Post-treatment to remove any residual chemical disinfectant, specifically chlorine, prior to discharge using a chemical reducing agent (sodium sulphite or bisulphite) may be appropriate if high concentrations of the disinfectant persist. In potable water treatment this technique is routinely employed. When used in ballast water treatment, dosing to around 2 mg/l of chlorine can take place, leaving a chlorine residual in the ballast water tanks to achieve disinfection. The chlorine level is then reduced to zero (‘quenching’ the chlorine completely) prior to discharge. This technique is used in at least two of the ballast water treatment systems currently reviewed.

 Menadione, or Vitamin K, is unusual in that it is a natural product (although produced synthetically for bulk commercial use) and is relatively safe to handle. It is awaiting US FDA and EPA approval which should be granted in 2008. It is marketed for use in ballast water treatment under the proprietary name Seakleen® by Hyde Marine. 

Physical disinfection:
Of the physical disinfection options ultraviolet irradiation (UV) is the most well established and is used extensively in municipal and industrial water treatment applications. The process employs amalgam lamps surrounded by a quartz sleeve which can provide UV light at different wavelengths and intensities, depending on the particular application. It is well known to be effective against a wide range of microorganisms, including viruses and cysts, but relies on good UV transmission through the water and hence needs clear water and unfouled clean quartz sleeves to be effective. 
The removal of water turbidity (i.e. cloudiness) is therefore essential for effective operation of the system. 
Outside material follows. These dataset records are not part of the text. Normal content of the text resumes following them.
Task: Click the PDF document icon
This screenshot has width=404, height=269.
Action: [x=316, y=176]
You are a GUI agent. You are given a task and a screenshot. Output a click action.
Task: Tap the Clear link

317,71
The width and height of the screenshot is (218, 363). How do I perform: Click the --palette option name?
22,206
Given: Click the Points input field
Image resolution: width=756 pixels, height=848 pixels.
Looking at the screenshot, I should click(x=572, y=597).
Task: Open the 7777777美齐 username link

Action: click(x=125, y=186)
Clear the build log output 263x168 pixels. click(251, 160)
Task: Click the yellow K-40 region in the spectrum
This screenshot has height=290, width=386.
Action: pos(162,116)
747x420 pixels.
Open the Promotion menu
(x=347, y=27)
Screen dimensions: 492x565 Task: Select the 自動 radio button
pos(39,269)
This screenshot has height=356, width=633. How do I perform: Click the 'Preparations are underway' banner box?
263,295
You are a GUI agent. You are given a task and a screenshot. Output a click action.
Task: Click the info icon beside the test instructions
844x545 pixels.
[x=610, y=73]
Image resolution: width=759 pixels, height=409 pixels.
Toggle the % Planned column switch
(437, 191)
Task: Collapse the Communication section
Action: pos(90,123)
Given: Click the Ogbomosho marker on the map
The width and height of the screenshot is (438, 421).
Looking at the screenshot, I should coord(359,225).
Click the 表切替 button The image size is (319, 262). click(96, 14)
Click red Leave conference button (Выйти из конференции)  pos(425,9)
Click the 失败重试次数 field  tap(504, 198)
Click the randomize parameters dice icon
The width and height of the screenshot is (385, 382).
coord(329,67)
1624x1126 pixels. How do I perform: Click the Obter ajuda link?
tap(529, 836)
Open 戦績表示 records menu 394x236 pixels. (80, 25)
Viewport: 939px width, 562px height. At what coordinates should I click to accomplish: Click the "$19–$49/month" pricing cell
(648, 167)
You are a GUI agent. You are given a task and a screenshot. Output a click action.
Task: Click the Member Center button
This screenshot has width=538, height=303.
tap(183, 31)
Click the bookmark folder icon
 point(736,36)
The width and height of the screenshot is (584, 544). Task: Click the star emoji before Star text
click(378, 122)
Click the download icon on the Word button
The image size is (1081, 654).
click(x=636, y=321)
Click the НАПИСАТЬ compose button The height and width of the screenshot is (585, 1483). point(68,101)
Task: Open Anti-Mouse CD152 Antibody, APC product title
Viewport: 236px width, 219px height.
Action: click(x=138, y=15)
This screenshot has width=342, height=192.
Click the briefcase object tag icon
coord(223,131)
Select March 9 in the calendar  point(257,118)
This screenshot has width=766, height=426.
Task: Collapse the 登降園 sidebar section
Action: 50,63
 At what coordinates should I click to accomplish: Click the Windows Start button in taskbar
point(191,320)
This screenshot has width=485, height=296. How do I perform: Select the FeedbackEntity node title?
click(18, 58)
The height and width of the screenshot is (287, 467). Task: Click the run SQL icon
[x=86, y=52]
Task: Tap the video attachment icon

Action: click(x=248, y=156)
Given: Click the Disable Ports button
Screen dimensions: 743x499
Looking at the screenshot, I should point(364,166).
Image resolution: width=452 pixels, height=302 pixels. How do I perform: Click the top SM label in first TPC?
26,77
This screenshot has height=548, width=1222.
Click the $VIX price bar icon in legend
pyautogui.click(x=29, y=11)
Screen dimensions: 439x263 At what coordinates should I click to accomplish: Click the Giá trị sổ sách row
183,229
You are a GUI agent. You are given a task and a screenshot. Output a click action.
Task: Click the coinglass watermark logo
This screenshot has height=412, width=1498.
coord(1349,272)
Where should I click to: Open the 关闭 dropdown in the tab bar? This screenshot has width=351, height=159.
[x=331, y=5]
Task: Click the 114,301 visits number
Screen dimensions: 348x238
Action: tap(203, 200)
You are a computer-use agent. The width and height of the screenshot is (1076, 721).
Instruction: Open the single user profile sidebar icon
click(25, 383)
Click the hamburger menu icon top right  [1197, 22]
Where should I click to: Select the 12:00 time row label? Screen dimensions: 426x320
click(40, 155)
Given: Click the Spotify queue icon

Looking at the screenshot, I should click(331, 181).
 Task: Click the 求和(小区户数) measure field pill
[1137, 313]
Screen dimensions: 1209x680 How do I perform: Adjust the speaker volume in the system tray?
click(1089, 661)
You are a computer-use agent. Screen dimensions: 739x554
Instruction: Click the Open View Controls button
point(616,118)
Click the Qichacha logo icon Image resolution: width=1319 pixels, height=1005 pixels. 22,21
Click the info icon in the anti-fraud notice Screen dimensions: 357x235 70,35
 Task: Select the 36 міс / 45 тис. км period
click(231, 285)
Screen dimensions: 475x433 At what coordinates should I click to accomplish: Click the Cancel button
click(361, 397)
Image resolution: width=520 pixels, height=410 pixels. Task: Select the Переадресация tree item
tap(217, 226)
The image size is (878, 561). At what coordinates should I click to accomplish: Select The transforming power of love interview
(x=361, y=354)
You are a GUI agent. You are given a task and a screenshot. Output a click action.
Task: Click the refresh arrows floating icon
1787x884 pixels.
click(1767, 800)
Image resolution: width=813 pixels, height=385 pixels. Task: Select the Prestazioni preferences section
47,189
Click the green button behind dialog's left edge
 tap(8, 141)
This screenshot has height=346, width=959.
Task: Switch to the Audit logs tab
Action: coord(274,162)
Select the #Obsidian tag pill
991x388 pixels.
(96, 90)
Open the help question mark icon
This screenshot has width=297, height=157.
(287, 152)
UV can be enhanced by combining with another reagent, such as ozone, hydrogen peroxide or titanium dioxide which will provide greater oxidative power than either UV or the supplementary chemical reagent alone. The remaining physical disinfection processes do not inherently require use of pre-treatment. However, the efficacy of both processes is subject to limitations. 

Deoxygenation takes a number of days to come into effect due to the length of time it takes the organisms to be asphyxiated. However, most voyages will exceed this time period so this should not be a significant constraint. 

Cavitation or ultrasonic treatment processes both act at the surface of the micro-organism and disrupt the cell wall through the collapse of micro bubbles. These processes are currently not as well understood as the other more established disinfection technologies and some systems use these techniques with chemical disinfection to provide the necessary biocidal efficacy.